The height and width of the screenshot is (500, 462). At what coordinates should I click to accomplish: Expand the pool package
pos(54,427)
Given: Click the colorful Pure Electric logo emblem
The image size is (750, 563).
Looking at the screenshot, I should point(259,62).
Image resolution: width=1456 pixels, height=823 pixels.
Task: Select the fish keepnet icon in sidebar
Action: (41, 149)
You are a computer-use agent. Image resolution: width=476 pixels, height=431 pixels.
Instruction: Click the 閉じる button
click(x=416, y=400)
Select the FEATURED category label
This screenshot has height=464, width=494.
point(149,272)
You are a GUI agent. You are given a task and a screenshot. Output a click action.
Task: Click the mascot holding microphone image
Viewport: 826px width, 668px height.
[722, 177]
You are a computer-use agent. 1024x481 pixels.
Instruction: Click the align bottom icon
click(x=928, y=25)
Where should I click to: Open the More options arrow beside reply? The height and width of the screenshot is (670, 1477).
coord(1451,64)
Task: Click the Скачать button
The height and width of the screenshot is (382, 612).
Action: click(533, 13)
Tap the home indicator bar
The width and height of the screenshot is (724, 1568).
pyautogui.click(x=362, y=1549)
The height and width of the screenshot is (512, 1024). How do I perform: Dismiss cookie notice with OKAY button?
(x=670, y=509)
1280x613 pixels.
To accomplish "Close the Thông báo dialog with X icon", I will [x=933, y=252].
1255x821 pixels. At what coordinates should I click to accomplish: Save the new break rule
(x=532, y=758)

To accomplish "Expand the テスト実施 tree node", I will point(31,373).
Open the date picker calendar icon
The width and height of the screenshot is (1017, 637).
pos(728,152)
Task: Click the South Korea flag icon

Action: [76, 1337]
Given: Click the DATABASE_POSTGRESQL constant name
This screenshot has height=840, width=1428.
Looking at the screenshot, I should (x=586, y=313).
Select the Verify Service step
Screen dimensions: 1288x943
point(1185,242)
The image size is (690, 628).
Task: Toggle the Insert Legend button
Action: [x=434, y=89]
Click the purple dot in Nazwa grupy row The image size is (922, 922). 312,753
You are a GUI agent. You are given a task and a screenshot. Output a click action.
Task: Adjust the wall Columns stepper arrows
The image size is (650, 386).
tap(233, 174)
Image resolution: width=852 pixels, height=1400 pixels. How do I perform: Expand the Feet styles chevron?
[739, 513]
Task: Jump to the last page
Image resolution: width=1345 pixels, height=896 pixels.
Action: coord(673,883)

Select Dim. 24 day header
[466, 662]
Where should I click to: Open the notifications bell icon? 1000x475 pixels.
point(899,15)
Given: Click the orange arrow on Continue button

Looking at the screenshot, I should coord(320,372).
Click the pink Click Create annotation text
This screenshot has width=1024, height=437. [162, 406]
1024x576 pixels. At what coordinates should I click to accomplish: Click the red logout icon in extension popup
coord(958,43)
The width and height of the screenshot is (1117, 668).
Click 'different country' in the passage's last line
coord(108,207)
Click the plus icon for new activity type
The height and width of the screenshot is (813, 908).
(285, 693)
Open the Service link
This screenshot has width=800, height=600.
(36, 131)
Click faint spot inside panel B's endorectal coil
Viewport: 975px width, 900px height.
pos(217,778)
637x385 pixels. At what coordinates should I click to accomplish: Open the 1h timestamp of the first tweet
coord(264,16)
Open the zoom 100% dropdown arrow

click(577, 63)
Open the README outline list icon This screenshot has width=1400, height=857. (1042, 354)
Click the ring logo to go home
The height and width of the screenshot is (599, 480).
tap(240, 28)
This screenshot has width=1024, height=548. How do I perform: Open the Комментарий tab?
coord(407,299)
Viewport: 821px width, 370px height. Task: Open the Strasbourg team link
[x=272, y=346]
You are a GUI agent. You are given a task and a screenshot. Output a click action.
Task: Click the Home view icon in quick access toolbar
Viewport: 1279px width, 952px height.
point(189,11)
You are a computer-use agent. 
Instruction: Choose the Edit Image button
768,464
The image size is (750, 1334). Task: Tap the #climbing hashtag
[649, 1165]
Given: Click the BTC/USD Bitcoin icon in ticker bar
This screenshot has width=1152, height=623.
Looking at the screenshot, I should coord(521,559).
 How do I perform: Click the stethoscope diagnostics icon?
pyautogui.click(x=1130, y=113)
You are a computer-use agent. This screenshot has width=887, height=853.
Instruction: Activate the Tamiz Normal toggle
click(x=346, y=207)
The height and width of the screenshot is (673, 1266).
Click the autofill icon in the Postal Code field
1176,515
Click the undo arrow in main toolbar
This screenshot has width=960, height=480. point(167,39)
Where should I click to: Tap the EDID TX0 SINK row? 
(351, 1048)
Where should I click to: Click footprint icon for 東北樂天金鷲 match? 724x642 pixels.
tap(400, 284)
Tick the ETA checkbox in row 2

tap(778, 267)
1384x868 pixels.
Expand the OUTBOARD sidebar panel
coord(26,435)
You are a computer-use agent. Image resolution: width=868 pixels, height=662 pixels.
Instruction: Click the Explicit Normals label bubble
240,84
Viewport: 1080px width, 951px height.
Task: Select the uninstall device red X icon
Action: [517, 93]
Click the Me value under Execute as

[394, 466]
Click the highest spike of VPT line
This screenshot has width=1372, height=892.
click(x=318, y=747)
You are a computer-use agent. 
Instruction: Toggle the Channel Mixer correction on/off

-.-.-

Can you transcribe, character for character, the rows from the line with "The image size is (750, 1334)." up to and including the final row?

REPLY:
The image size is (750, 1334). Task: Tap the #climbing hashtag
[649, 1165]
Given: Click the BTC/USD Bitcoin icon in ticker bar
This screenshot has width=1152, height=623.
Looking at the screenshot, I should coord(521,559).
 How do I perform: Click the stethoscope diagnostics icon?
pyautogui.click(x=1130, y=113)
You are a computer-use agent. This screenshot has width=887, height=853.
Instruction: Activate the Tamiz Normal toggle
click(x=346, y=207)
The height and width of the screenshot is (673, 1266).
Click the autofill icon in the Postal Code field
1176,515
Click the undo arrow in main toolbar
This screenshot has width=960, height=480. point(167,39)
Where should I click to: Tap the EDID TX0 SINK row? 
(351, 1048)
Where should I click to: Click footprint icon for 東北樂天金鷲 match? 724x642 pixels.
tap(400, 284)
Tick the ETA checkbox in row 2

tap(778, 267)
1384x868 pixels.
Expand the OUTBOARD sidebar panel
coord(26,435)
You are a computer-use agent. Image resolution: width=868 pixels, height=662 pixels.
Instruction: Click the Explicit Normals label bubble
240,84
Viewport: 1080px width, 951px height.
Task: Select the uninstall device red X icon
Action: [517, 93]
Click the Me value under Execute as

[394, 466]
Click the highest spike of VPT line
This screenshot has width=1372, height=892.
click(x=318, y=747)
You are a computer-use agent. 
Instruction: Toggle the Channel Mixer correction on/off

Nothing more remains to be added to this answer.